§ Required work: Quote the part of the items that opens with the line containing "How do I perform: Open" and closes with the line containing "The image size is (538, 557). pos(230,25)", including both of those lines. Leave the pictures out of your answer.

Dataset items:
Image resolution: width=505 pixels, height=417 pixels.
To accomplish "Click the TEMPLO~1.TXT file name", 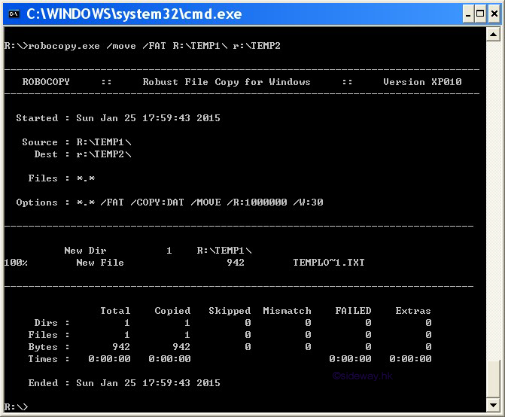I will pyautogui.click(x=328, y=263).
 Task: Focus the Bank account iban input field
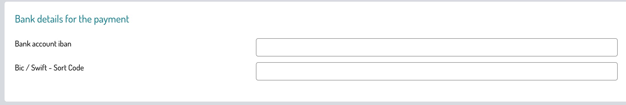437,47
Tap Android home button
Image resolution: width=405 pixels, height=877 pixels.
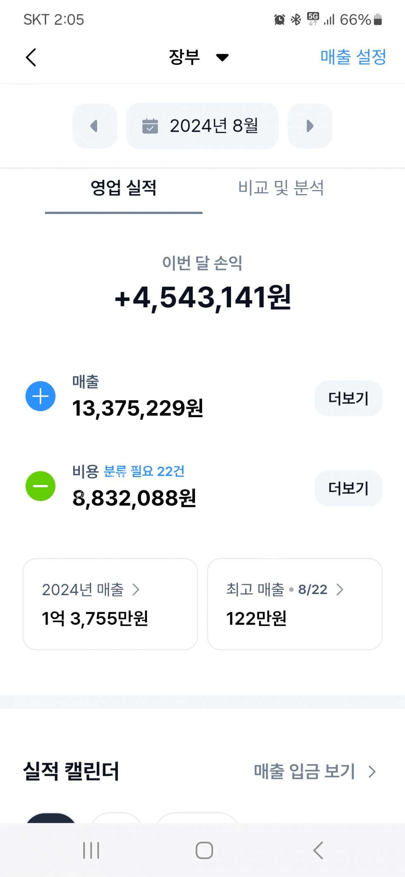(x=204, y=850)
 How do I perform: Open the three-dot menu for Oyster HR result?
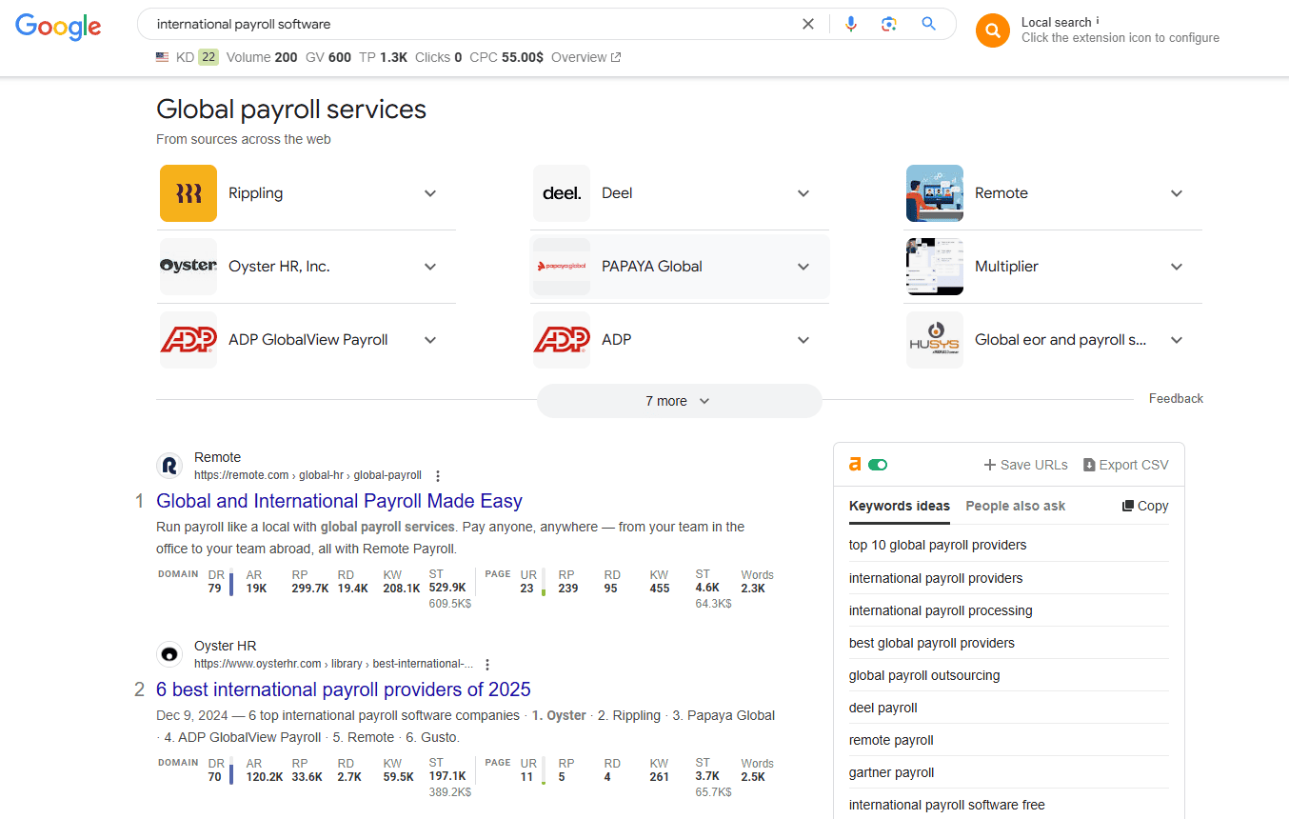pyautogui.click(x=487, y=665)
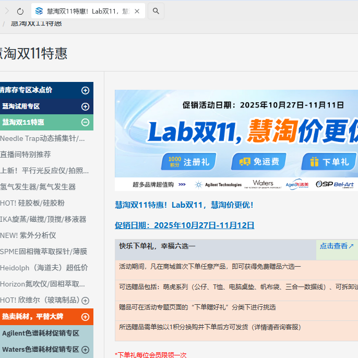Reload the page with the refresh icon
The height and width of the screenshot is (358, 358).
[x=20, y=11]
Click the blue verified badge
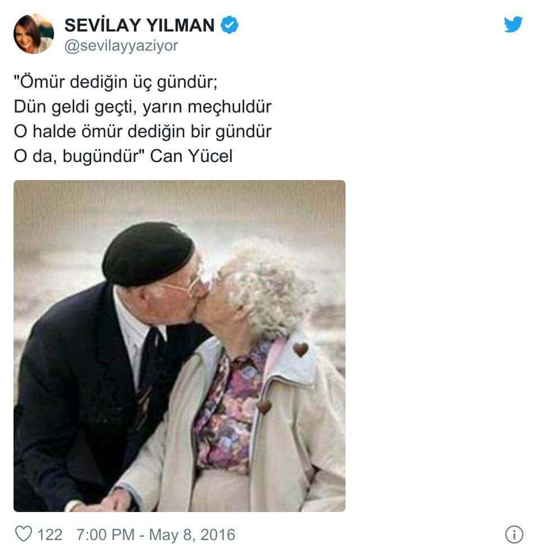The image size is (538, 557). pos(230,25)
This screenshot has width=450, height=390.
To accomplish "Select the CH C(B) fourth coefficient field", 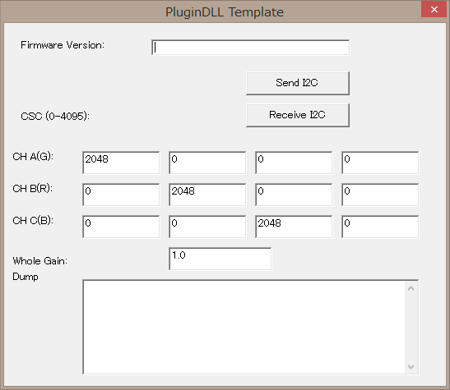I will click(x=380, y=227).
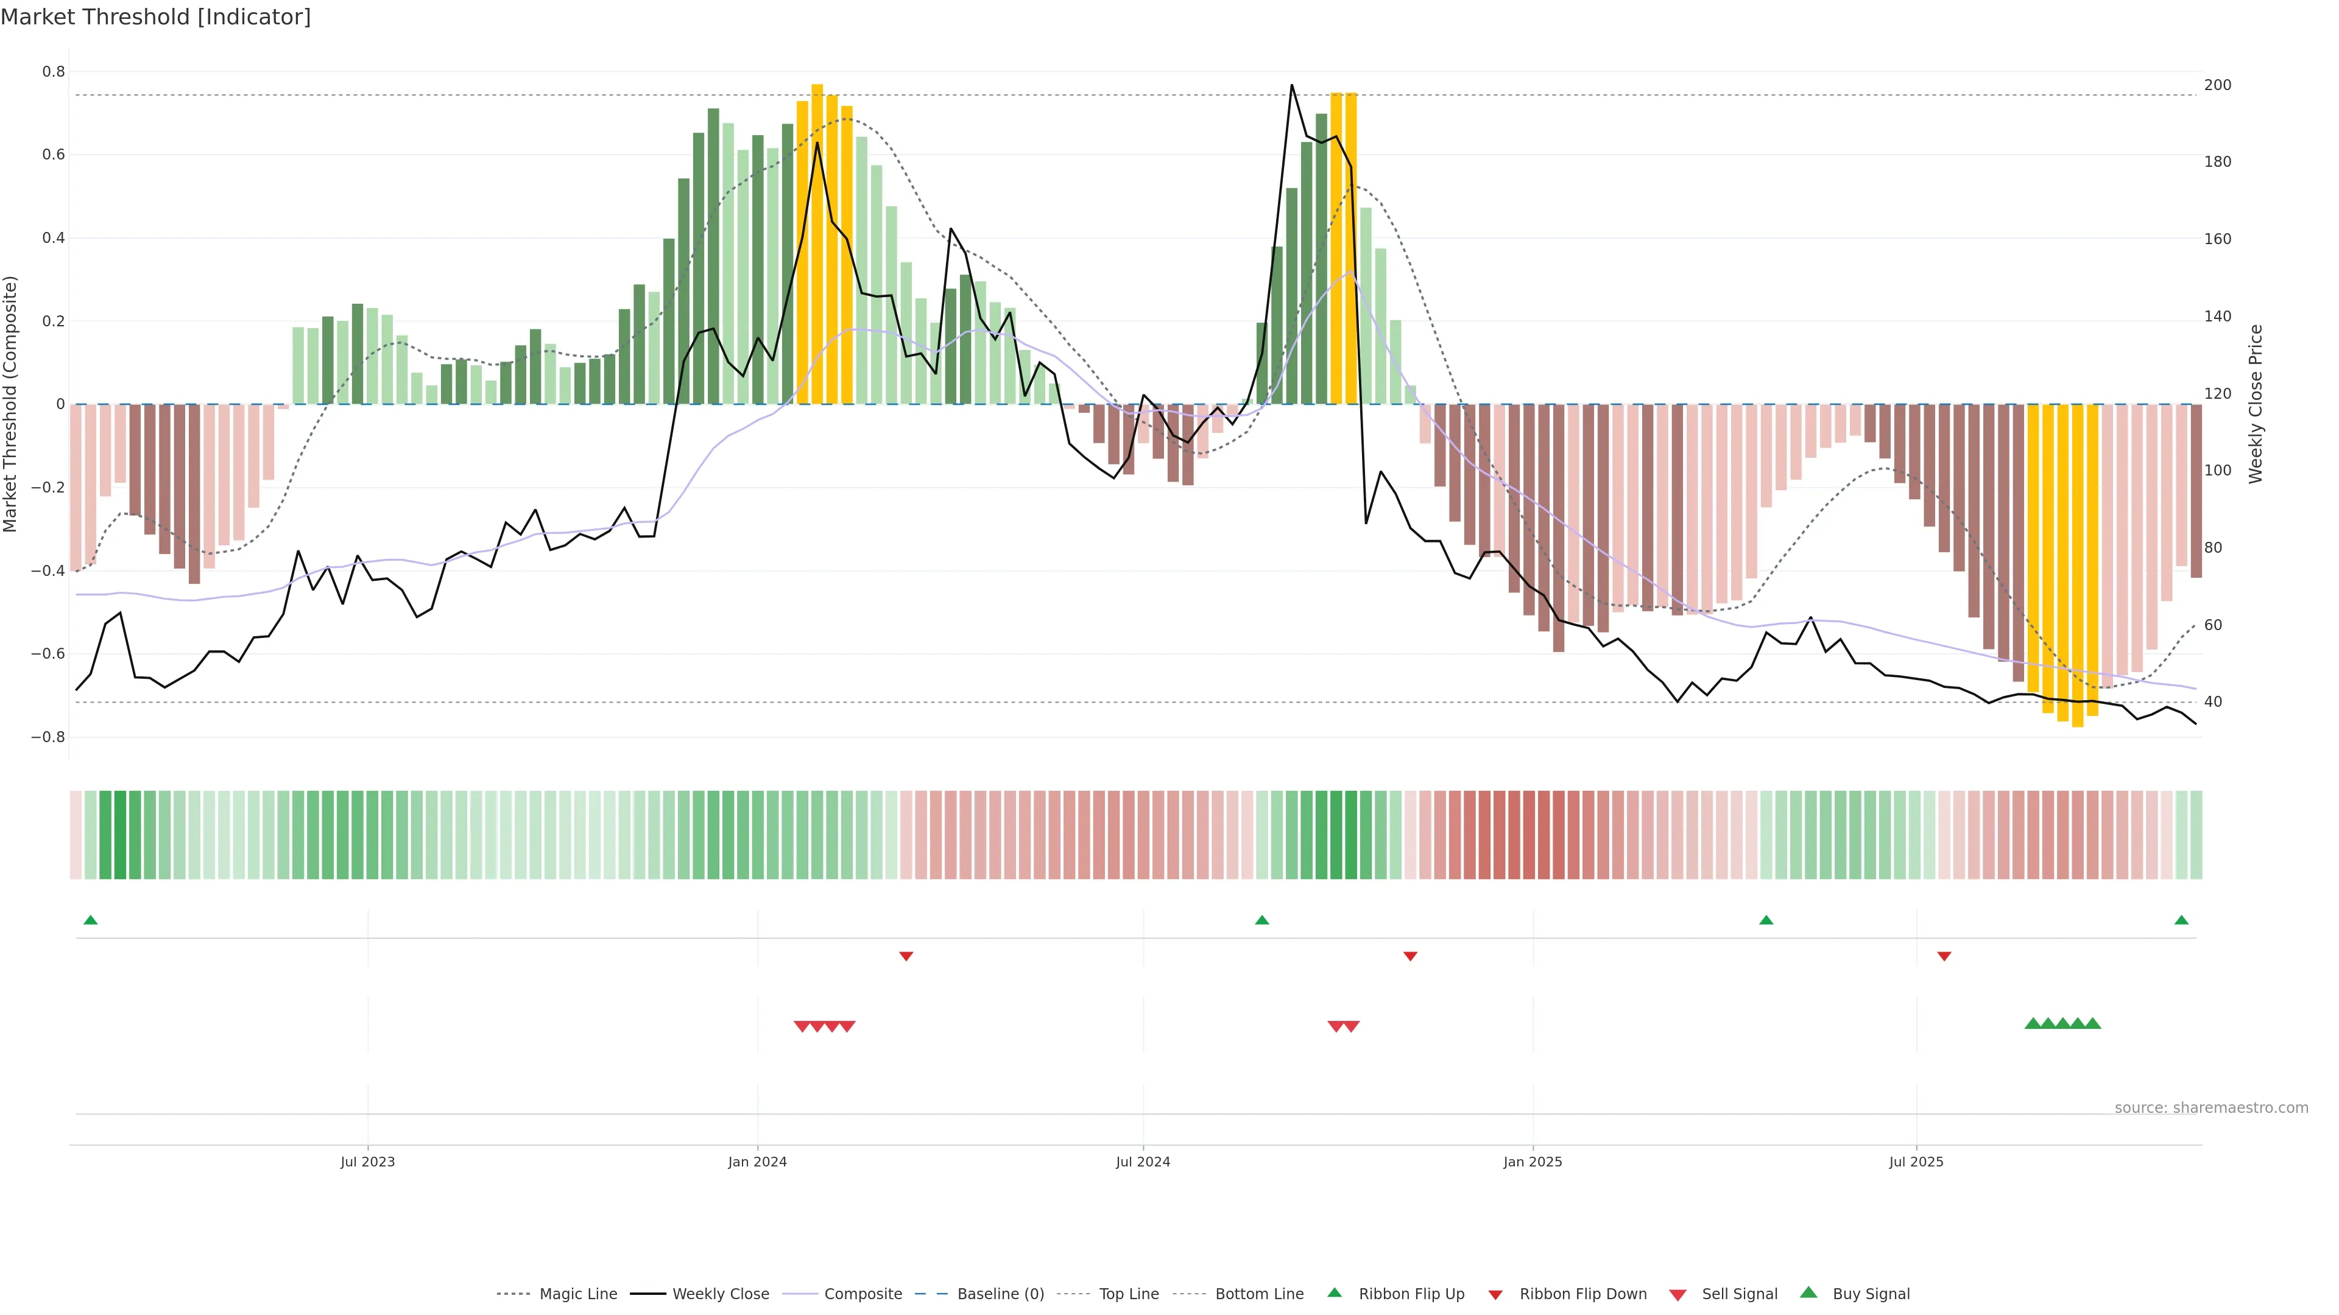Click the Ribbon Flip Down legend triangle icon

[x=1495, y=1294]

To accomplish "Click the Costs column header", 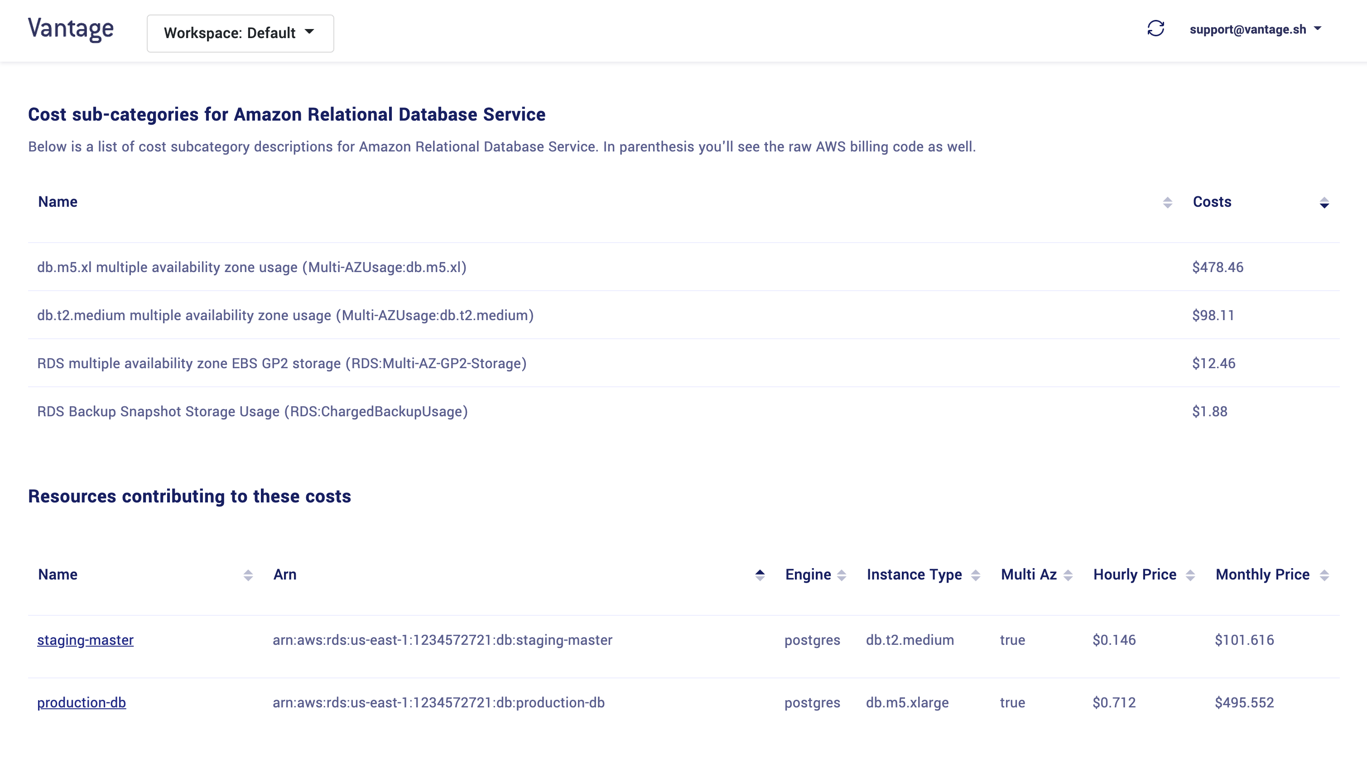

§ Exercise response:
 How do I perform: Open the three-dot menu for Oyster HR result?
pyautogui.click(x=487, y=665)
Reload the page with the refresh icon
The height and width of the screenshot is (358, 358).
[x=20, y=11]
Click the blue verified badge
The image size is (538, 557). pos(230,25)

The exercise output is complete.